Methyl pyropheophorbide-a (MPPa) is a chlorophyll degradation product that possesses excellent photophysical and photochemical properties, yet poor water solubility limits its clinical application. In this paper, a novel MPPa derivative, 31,32,7,8-tetrahydroxy-4 H-MPPa (HMPPa) was synthesized by oxidative hydrolysis of MPPa with potassium osmate. The four hydrophilic hydroxyl groups endow HMPPa with better water solubility (lipid water partition coefficient logP = −0.16), which solve the problem of MPPa aggregation in water. HMPPa has a long-wavelength near-infrared absorption at 740 nm that can achieve a deeper penetration depth in biological tissues, which allows HMPPa to be applied in deep tumor therapy.
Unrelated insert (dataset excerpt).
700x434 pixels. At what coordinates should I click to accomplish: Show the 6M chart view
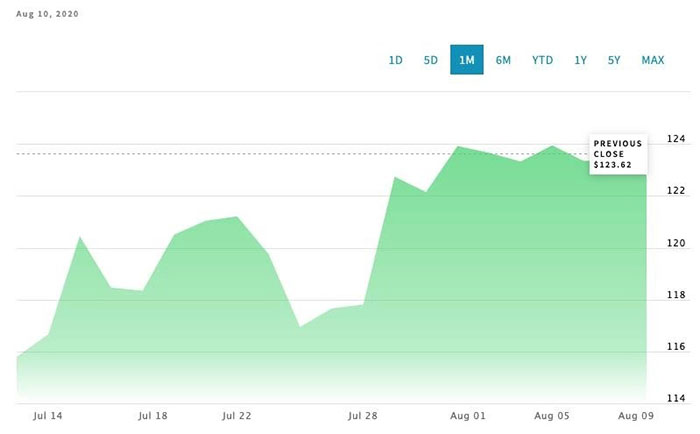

Moreover, HMPPa possesses a higher singlet oxygen quantum yield (62.65 %) than that of MPPa (56 %). MTT assay verified that HMPPa had a strong ability to inhibit the growth of HepG-2 cells and 4T1 cells, and the PDT effect was superior to that of MPPa. Cell morphology experiments and flow cytometry analysis showed that HMPPa could induce apoptosis via a mitochondrial pathway. In vivo study of HMPPa showed a significant PDT antitumor effect on 4T1 tumor-bearing mice (Balb/C). The tumor cells followed by treatment of HMPPa could be clearly observed under fluorescence microscopy, implying a good fluorescence imaging function of HMPPa.